Mais l'homme ne voudra jamais accepter ce rôle de témoin. Il ne pourra jamais se résigner aux limites. Alors il continuera à induire, pour lutter contre le néant qu'il croit hostile, contre le vide, contre la mort dont il a fait une ennemie.
Pour admettre les limites, il lui faudrait admettre brutalement, qu'il n'a cessé de se tromper depuis des siècles de civilisation et de système, et que la mort n'est rien d'autre que la fin de son spectacle. Il lui faudrait admettre aussi que la gratuité est la seule loi concevable, et que l'action de sa connaissance n'est pas une liberté mais une participation conditionnée.

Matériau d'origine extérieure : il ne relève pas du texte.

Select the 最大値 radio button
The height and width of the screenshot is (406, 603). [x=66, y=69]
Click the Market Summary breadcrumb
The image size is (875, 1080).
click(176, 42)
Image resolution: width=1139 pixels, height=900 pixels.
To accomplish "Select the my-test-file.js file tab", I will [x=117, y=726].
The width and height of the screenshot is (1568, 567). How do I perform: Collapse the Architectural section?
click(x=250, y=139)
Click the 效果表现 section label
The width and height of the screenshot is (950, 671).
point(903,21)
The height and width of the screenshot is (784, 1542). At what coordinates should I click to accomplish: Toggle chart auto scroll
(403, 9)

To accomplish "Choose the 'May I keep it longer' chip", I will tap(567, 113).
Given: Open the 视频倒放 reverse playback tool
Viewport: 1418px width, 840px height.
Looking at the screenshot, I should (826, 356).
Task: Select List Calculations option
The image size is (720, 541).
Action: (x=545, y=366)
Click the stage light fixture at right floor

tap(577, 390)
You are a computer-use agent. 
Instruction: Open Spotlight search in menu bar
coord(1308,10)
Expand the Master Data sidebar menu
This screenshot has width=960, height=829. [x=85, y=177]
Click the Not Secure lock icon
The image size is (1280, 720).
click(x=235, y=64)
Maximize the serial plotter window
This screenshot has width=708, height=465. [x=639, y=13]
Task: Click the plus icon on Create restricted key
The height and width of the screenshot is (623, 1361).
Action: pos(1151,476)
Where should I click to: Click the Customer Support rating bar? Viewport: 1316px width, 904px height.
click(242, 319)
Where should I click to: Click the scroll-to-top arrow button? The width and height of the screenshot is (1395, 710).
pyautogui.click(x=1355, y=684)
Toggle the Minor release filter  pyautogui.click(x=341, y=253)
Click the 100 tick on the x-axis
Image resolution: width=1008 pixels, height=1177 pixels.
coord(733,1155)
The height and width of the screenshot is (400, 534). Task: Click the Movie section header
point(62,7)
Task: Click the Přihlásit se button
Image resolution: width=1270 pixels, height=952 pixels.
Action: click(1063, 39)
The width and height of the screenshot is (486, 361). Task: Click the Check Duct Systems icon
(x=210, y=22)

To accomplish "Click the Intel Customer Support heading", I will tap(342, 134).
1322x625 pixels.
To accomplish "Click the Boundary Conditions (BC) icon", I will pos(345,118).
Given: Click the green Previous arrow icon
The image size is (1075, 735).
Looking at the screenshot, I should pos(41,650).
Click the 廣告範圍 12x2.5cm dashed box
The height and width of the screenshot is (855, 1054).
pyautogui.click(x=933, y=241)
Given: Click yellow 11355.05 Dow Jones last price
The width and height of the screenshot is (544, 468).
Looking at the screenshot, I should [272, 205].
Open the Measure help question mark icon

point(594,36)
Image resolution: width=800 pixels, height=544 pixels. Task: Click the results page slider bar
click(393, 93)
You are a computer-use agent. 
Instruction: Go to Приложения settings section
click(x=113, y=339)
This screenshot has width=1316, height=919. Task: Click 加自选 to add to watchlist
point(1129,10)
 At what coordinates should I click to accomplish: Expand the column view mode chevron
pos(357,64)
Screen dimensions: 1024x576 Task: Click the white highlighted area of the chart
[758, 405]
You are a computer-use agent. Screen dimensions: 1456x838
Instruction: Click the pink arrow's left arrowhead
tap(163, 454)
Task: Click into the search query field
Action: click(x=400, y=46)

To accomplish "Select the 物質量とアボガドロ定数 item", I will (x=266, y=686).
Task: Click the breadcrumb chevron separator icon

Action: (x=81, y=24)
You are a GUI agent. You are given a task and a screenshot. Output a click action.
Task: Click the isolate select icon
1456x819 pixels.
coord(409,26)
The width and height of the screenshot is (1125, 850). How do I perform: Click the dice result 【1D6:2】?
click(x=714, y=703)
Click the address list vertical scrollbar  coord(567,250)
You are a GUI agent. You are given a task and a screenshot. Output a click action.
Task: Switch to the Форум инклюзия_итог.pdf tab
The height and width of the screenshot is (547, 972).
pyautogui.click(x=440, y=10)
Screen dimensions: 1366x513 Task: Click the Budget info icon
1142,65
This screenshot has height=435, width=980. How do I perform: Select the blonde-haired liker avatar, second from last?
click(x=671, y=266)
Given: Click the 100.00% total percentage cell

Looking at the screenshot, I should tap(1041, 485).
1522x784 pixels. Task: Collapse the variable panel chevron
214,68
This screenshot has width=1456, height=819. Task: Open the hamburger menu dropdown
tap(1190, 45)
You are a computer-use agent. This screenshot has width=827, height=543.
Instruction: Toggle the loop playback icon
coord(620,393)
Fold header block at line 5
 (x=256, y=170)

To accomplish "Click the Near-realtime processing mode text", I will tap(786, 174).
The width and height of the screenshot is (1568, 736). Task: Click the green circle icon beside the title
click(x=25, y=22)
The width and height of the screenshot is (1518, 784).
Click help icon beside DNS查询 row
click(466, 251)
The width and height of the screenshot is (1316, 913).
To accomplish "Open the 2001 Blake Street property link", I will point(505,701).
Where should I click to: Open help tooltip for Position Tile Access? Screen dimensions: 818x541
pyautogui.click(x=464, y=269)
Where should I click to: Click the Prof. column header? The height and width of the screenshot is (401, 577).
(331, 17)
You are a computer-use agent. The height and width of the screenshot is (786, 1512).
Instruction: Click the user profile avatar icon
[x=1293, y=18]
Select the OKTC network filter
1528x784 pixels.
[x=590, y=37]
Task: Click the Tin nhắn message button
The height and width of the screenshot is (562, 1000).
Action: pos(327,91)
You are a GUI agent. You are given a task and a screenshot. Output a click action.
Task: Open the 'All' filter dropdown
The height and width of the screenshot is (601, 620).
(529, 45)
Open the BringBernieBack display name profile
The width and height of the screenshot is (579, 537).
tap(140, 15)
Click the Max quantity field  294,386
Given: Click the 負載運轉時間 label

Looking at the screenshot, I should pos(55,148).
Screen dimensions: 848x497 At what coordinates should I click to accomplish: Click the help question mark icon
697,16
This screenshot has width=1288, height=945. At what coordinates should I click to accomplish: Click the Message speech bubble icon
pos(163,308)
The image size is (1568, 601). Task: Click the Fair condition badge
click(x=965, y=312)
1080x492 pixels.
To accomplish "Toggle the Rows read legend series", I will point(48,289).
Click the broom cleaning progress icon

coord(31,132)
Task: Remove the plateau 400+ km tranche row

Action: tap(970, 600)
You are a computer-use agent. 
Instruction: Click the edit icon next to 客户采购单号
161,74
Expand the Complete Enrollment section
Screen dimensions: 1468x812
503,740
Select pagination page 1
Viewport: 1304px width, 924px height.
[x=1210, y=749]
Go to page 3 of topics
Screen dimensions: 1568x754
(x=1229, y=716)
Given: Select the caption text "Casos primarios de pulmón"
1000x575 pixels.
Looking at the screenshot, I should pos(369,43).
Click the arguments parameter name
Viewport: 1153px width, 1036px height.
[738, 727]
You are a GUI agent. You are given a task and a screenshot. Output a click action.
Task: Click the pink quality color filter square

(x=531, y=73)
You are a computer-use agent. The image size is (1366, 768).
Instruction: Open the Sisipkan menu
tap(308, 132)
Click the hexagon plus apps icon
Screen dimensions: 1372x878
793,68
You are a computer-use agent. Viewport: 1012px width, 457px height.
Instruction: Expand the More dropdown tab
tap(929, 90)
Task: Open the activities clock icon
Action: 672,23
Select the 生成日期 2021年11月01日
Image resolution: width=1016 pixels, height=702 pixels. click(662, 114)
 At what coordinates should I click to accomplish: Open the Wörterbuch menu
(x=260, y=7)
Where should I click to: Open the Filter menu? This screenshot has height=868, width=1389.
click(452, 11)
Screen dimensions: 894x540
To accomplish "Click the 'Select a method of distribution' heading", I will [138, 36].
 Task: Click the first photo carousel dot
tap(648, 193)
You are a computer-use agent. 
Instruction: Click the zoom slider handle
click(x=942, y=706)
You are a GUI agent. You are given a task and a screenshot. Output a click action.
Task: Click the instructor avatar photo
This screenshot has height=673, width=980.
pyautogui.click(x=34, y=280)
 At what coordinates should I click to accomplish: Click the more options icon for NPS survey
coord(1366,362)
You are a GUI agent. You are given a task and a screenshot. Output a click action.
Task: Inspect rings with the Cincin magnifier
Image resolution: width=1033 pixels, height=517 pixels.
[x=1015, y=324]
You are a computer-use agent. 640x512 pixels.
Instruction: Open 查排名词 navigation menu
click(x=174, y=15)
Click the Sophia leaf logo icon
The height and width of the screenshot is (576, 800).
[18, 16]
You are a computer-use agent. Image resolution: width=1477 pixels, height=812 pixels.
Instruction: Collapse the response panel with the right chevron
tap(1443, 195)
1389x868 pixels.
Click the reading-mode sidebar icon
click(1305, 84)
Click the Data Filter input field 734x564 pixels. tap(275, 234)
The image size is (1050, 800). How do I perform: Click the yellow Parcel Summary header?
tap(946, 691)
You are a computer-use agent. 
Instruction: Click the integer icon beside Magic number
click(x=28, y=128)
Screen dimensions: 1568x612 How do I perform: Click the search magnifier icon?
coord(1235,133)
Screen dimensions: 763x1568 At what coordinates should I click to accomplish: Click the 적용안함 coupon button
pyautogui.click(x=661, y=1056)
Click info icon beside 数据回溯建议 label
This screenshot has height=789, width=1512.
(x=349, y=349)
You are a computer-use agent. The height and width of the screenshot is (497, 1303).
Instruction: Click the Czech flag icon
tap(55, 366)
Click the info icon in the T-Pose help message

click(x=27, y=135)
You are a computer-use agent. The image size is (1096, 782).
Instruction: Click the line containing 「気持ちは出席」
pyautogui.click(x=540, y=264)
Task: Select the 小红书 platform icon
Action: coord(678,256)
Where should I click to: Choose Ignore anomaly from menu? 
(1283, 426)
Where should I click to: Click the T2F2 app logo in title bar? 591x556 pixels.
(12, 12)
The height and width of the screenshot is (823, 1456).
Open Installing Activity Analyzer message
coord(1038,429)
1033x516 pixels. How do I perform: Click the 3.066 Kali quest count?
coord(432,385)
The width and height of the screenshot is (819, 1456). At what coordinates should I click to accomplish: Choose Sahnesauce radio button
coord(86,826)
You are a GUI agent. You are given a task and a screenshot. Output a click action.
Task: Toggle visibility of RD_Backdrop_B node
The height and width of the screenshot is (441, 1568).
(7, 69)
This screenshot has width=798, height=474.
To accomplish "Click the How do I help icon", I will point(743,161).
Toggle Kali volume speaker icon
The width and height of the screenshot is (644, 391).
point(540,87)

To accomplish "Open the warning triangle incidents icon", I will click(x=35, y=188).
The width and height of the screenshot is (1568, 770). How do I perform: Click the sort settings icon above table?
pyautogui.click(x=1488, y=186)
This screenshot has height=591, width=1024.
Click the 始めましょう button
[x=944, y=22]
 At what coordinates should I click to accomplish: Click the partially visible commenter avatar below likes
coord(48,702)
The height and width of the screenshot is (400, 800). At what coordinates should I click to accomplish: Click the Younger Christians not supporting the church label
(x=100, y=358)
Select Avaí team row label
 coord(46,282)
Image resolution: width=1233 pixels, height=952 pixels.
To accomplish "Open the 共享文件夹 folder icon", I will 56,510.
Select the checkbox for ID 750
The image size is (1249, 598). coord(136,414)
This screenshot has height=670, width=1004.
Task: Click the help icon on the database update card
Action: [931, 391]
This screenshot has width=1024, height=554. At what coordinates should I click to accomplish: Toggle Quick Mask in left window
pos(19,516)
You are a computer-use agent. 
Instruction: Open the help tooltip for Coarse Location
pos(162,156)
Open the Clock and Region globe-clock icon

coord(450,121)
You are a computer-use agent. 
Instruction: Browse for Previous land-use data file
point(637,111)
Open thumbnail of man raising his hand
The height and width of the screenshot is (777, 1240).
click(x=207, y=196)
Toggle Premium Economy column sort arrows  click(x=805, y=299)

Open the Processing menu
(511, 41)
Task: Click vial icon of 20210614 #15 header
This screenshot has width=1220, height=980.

Il n'aura jamais la force de renoncer au pouvoir enivrant de la finalité. Peut-être devine-t-il confusément que s'il reniait cette énergie directrice, il tuerait en même temps ce qui est en lui, puissance de l'essor, progression. Car c'est après tout ici que les choses se passent. S'il avait le choix, s'il avait la liberté, il aurait aussi la décomposition; laissant revenir sur le monde l'épaisseur opaque de l'inamovible, de l'immobile, de l'inexprimable, il deviendrait sourd à l'entente avec le monde. Son univers est maintenu en état d'hypnose sous son regard; mais qu'il baisse les yeux un instant, et le chaos retombera sur lui et l'engloutira.
Qu'il cesse d'être le centre du monde des hommes, un jour, et les objets s'épaississent, les mots s'émiettent, les mensonges ne soutiennent plus l'édifice qui s'écroule.